##### MATERIAL SUPPLIED #####

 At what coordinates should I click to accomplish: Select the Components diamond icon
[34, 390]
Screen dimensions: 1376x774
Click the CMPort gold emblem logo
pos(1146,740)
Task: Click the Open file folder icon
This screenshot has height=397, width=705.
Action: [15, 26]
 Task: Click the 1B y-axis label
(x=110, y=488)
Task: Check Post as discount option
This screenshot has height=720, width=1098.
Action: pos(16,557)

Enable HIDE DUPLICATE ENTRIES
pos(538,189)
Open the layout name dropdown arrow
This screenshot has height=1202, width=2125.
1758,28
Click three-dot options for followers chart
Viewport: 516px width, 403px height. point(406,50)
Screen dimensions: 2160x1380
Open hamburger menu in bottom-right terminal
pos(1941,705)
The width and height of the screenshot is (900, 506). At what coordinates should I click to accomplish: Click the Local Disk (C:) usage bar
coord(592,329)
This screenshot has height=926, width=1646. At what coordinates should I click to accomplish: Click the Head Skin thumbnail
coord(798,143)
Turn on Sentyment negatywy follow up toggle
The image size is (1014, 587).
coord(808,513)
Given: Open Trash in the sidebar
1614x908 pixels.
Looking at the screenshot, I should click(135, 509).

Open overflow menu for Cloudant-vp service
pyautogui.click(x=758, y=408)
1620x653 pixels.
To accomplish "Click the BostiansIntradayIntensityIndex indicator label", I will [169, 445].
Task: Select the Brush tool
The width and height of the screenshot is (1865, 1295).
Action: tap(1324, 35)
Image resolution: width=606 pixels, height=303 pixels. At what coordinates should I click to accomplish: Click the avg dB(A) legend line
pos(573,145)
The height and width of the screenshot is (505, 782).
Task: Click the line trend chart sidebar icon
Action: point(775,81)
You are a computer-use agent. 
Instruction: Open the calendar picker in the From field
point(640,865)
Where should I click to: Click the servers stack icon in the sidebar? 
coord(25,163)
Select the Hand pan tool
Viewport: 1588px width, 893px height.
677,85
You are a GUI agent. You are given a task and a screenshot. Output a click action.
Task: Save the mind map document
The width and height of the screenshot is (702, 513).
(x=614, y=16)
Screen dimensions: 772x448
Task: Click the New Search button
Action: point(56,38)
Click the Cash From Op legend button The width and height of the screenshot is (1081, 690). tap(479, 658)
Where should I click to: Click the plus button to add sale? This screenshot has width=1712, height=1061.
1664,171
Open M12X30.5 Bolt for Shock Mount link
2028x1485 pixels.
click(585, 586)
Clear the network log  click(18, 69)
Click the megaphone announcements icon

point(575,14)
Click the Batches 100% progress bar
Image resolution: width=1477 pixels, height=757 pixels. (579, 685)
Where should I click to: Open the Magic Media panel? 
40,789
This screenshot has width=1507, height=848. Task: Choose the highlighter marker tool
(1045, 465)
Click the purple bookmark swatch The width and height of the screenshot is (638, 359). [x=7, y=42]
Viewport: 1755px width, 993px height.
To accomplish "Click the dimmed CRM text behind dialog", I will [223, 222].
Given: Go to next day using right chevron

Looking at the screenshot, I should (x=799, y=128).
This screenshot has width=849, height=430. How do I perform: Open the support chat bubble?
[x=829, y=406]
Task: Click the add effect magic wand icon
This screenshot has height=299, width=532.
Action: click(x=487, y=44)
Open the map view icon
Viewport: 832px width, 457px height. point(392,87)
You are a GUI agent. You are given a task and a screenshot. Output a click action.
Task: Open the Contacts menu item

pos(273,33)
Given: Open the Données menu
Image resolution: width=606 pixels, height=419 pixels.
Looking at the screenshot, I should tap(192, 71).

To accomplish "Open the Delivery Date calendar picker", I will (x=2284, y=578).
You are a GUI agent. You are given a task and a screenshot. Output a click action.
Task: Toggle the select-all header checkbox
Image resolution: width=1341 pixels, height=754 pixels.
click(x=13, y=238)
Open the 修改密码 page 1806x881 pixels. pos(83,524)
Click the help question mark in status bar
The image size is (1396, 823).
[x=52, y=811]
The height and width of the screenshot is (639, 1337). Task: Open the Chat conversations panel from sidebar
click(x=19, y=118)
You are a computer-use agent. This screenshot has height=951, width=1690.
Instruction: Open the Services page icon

#####

_WORK INSTRUCTIONS_:
Check each line of the records for the string "will" and state how many lines contain it. Give only the number.

_REPLY_:
3